Abstract

Cellulose, as a component of green plants, becomes attractive for fabricating biocompatible flexible functional devices but is plagued by hydrophilic properties, which make it easily break down in water by poor mechanical stability. Here we report a class of SiO₂-nanoparticle-decorated bacteria-cellulose meta-skin with superior stability in water, excellent machining property, ultrathin thickness, and active bacteria-repairing capacity. We further develop functional ultrasonic metasurfaces based on meta-skin paper-cutting that can generate intricate patterns of ~10 μm precision. Benefited from the perfect ultrasound insulation of surface Cassie-Baxter states, we utilize meta-skin paper-cutting to design and fabricate ultrathin (~20 μm) and super-light (<20 mg) chip-scale devices, such as nonlocal holographic meta-lens and the 3D imaging meta-lens, realizing complicated acoustic holograms and high-resolution 3D ultrasound imaging in far fields.
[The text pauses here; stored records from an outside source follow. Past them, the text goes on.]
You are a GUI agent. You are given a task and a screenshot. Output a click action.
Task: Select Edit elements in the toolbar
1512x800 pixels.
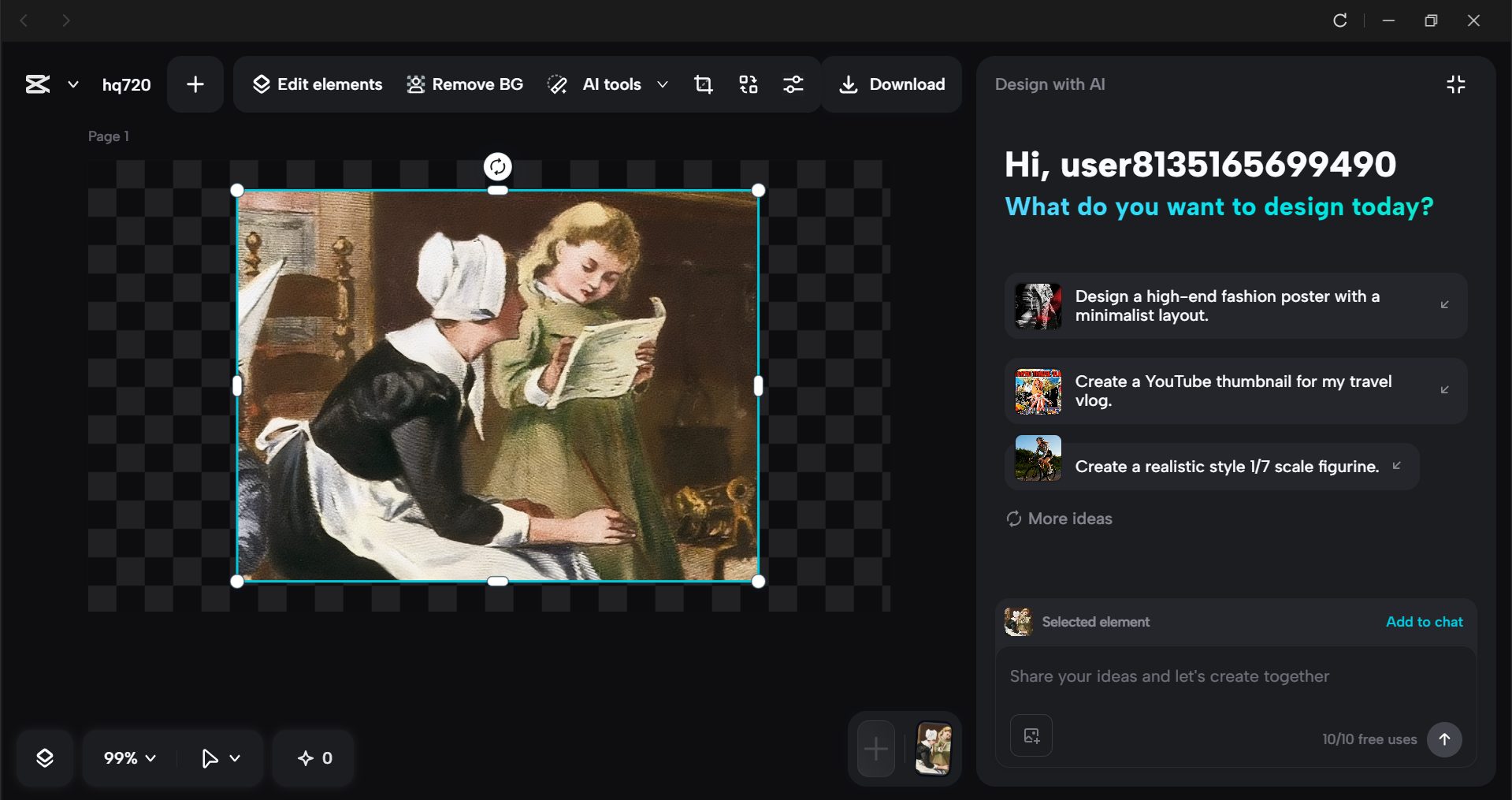[317, 84]
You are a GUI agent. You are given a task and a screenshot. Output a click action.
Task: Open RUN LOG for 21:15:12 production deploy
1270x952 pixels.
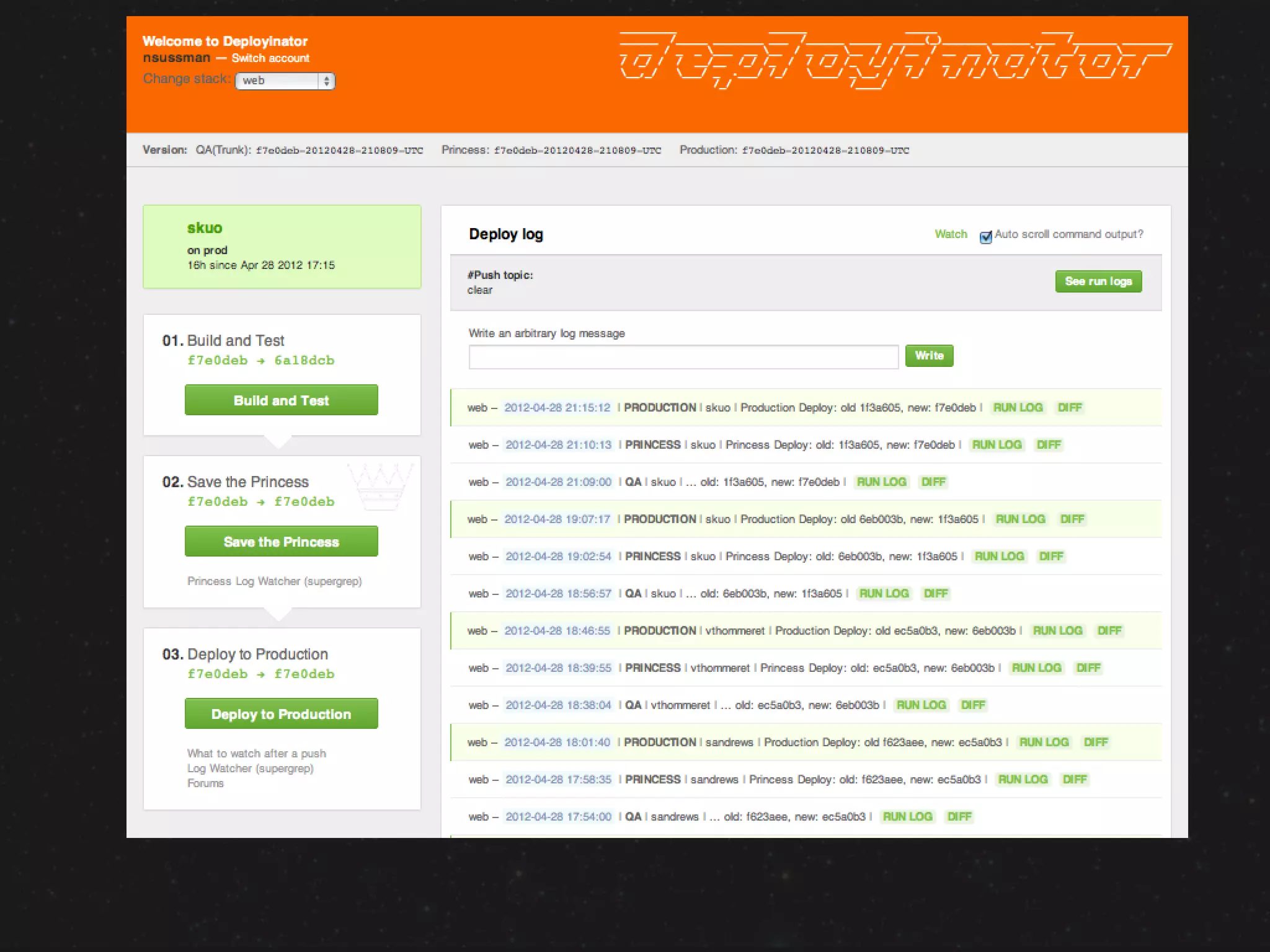click(x=1018, y=408)
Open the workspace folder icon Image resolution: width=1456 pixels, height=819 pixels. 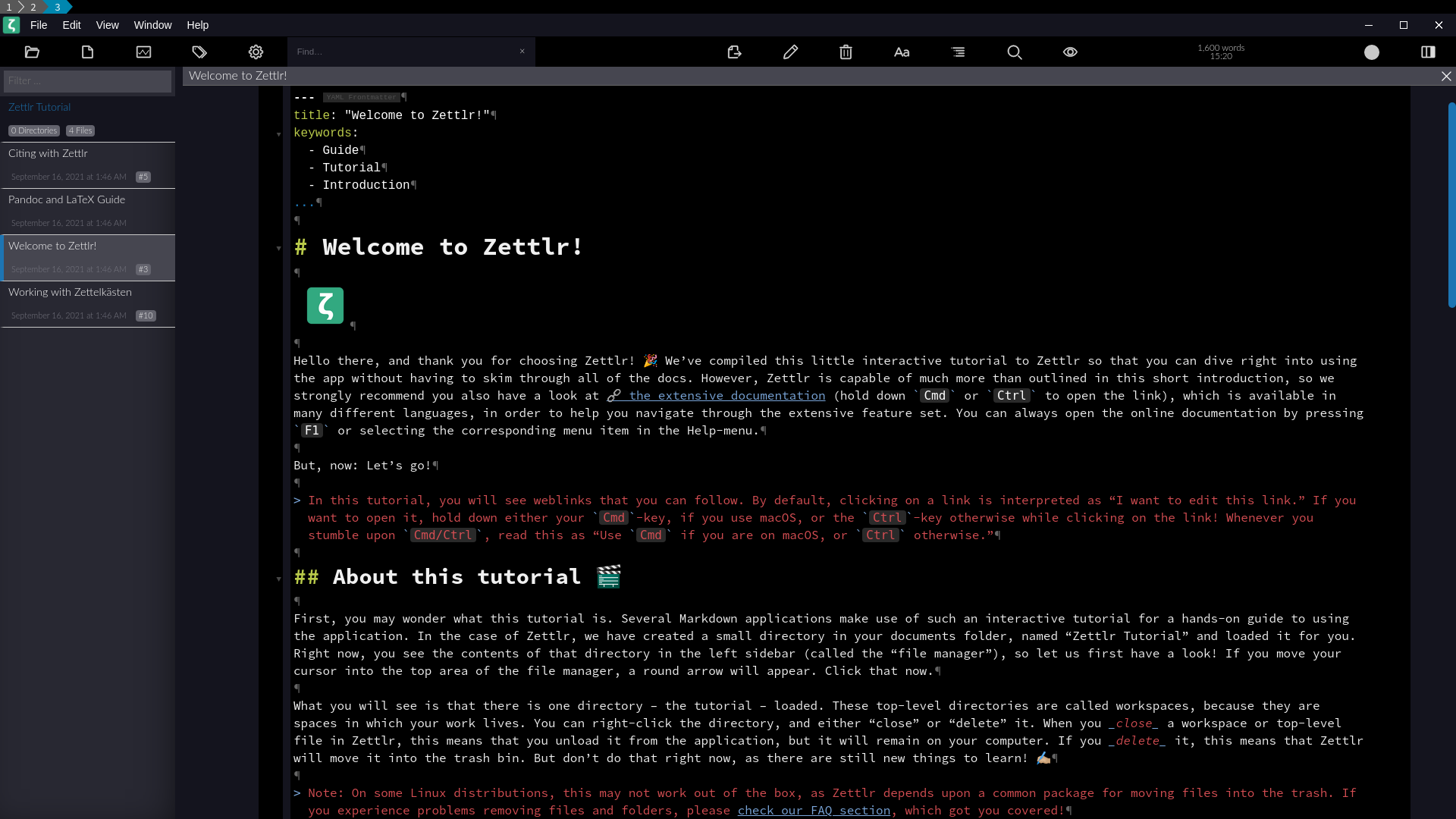[x=32, y=52]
The decorated bacteria-cellulose ultrasonic metasurface opens the way for exploiting flexible and biologically degradable metamaterial devices with functionality customization and key applications in advanced biomedical engineering technologies.

The researchers report a class of silica-nanoparticle-decorated bacteria-cellulose ultrasonic metasurfaces that feature excellent stability in water and mechanical processability. They demonstrate it as holographic meta-lens and 3D imaging meta-lens.